Safety Profile and Side Effects

Black Box Warning

Patisiran does not currently have an FDA “Black Box Warning.”

Common side effects (>10%)

Upper Respiratory Tract Infections: Such as the common cold, sore throat, or nasal congestion.
Infusion-Related Reactions (IRRs): Symptoms like flushing, back pain, nausea, abdominal pain, or headache during the infusion.
Peripheral Edema: Swelling in the arms, legs, or ankles.

Serious adverse events

Vitamin A Deficiency: Because TTR protein is responsible for transporting Vitamin A in the blood, silencing the protein causes Vitamin A levels to drop.
Severe Infusion Reactions: In rare cases, patients may experience difficulty breathing, chest pain, or low blood pressure during treatment.
Ocular Symptoms: Potential for dry eyes or night blindness due to low Vitamin A.

Management Strategies

Infusion reactions are managed by slowing or stopping the infusion and providing additional medical support. To manage the decrease in Vitamin A, all patients are required to take a daily Vitamin A supplement. If patients develop vision changes, they must be referred to an ophthalmologist immediately.

Research Areas

In 2026, research is moving toward even more convenient delivery systems and broader applications for siRNA technology. Active clinical trials are investigating the long-term impact of TTR-silencing on heart tissue (regression of amyloid). Additionally, newer medications in this class (like vutrisiran) have been developed to allow for subcutaneous (under the skin) injections rather than IV infusions. The hematology community is also exploring how silencing proteins can be used to treat other systemic diseases where the liver produces “toxic” or misfolded proteins.
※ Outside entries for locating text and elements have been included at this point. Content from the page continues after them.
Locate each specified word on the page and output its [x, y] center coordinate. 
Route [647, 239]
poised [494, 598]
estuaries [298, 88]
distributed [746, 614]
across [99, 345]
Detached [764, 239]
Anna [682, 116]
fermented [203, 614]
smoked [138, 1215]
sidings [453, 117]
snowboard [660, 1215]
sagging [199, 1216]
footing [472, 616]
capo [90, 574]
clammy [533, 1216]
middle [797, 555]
Disclaimer: The research mentioned regarding the use of marstacimab in patients with inhibitors and in pediatric populations under 12 is an active area of investigation in 2026. While the “rebalancing” concept is theoretically ideal for inhibitor patients, specific FDA approval for these groups is distinct from the current approval for non-inhibitor patients.
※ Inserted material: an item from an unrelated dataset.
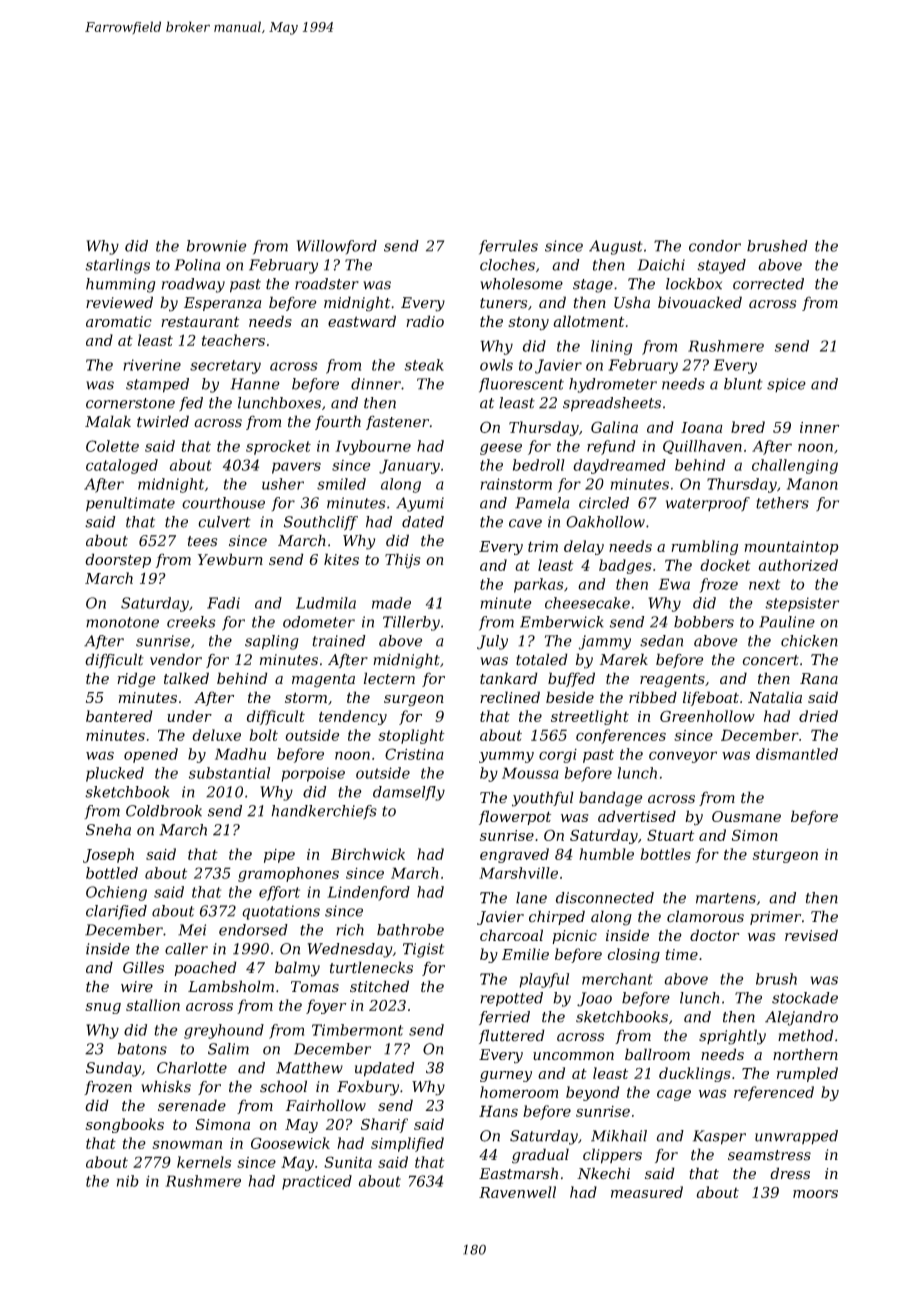 The image size is (924, 1308). Describe the element at coordinates (231, 986) in the page. I see `Lambsholm` at that location.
Patient Management and Practical Recommendations

Pre-treatment Tests

Before starting patisiran, healthcare providers will order several baseline tests:

Vitamin A Levels: To establish a baseline before supplementation begins.
Liver Function Tests (LFTs): To ensure the liver can process the medication.
Kidney Function Tests: To assess overall health and clearance.
Neurological Exam: To document the current level of nerve damage (mNIS+7 baseline).
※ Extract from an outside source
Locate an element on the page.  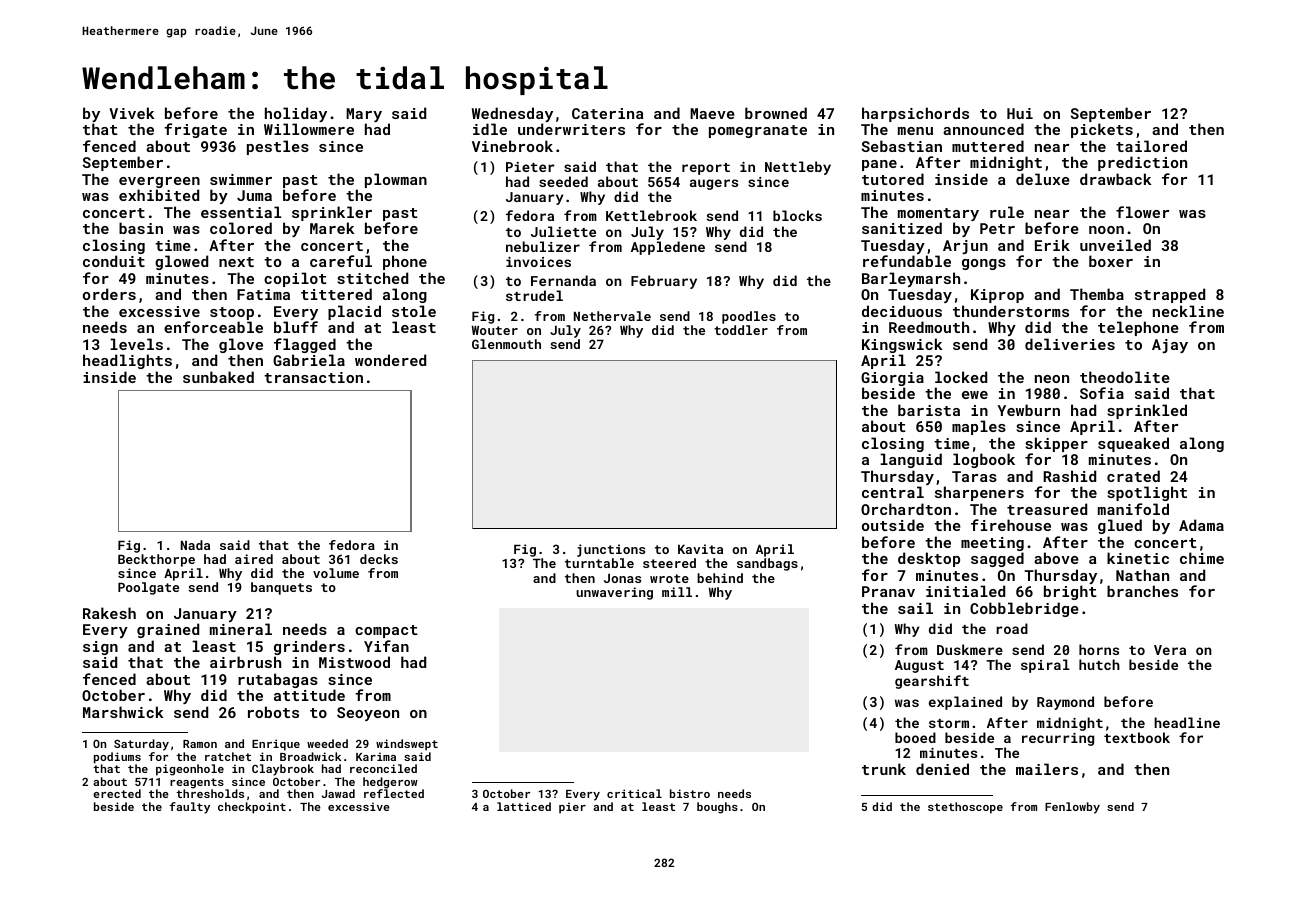
compact is located at coordinates (386, 631).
Precautions during treatment

Infusion Monitoring: Patients should be watched closely during the 80-minute infusion for any signs of IRRs.
Eye Exams: Regular check-ups with an eye doctor are recommended to monitor for signs of Vitamin A deficiency.
Vigilance for Edema: Patients should report sudden weight gain or swelling in the legs to their physician.

“Do’s and Don’ts” List

DO take your daily Vitamin A supplement exactly as prescribed by your doctor.
DO ensure you receive all pre-medications (steroids/antihistamines) before every infusion.
DO report any “night blindness” or difficulty seeing in low light to your medical team.
DON’T take extra Vitamin A beyond what is prescribed, as this will not increase your blood levels and can be harmful.
DON’T skip scheduled infusions; the success of this TARGETED THERAPY depends on keeping TTR levels consistently low.
DON’T ignore signs of flushing or back pain during the infusion—tell the nurse immediately.

Legal Disclaimer

For informational purposes only, does not replace professional medical advice from a qualified healthcare provider. Hereditary ATTR amyloidosis is a complex condition that requires ongoing management by a specialist medical team. Always consult your physician regarding diagnosis, treatment options, and any side effects experienced during therapy.